*** Supplied information Section Begins ***
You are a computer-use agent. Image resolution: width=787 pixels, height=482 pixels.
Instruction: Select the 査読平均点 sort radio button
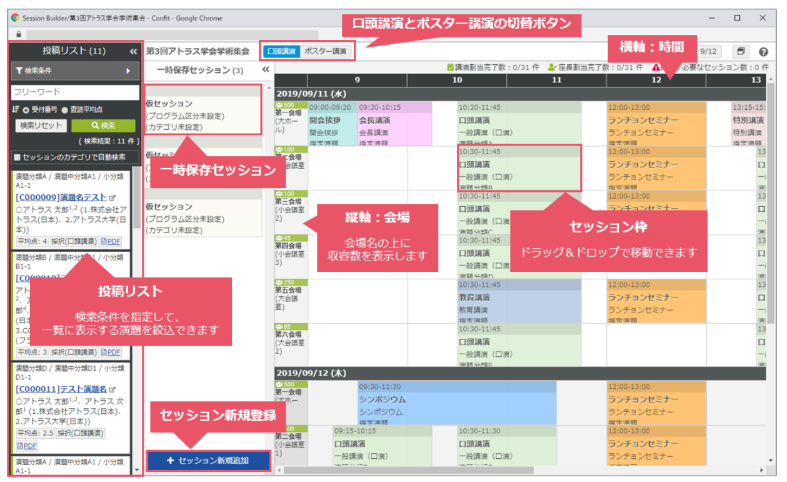pos(65,109)
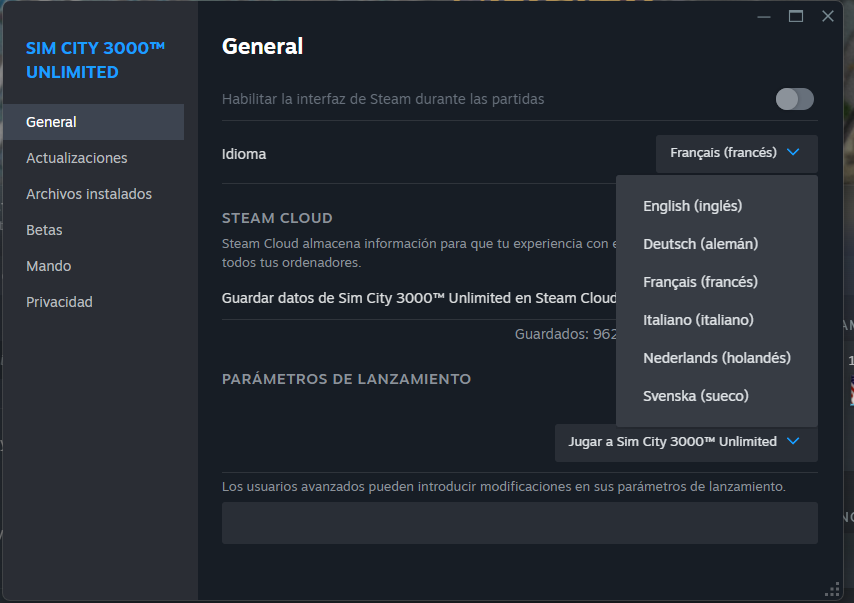Maximize the properties window

click(x=796, y=16)
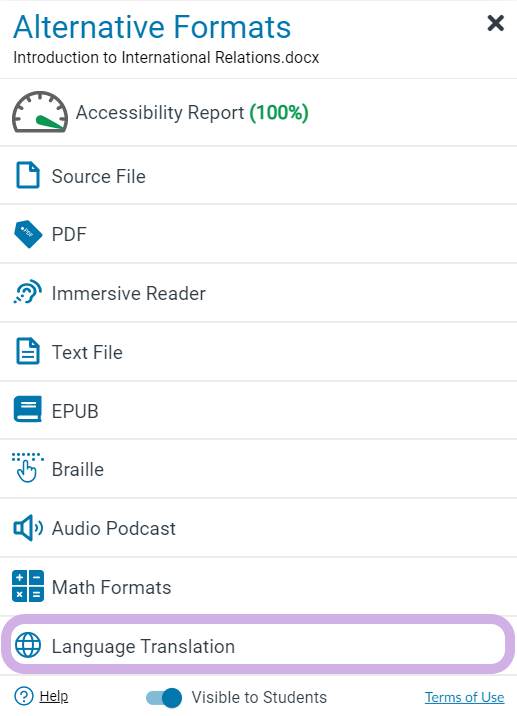Viewport: 517px width, 716px height.
Task: Click the Help question mark icon
Action: (24, 696)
*** Supplied information Section Ends ***
#### Work request
Copy out only the lines from the one containing "Instruction: Select the" to the end of the entries, unchanged. Drop the pictures.

#### Solved problem
Instruction: Select the 査読平均点 sort radio button
pos(65,109)
Maximize the properties window

click(x=796, y=16)
Viewport: 517px width, 716px height.
Task: Click the Help question mark icon
Action: (24, 696)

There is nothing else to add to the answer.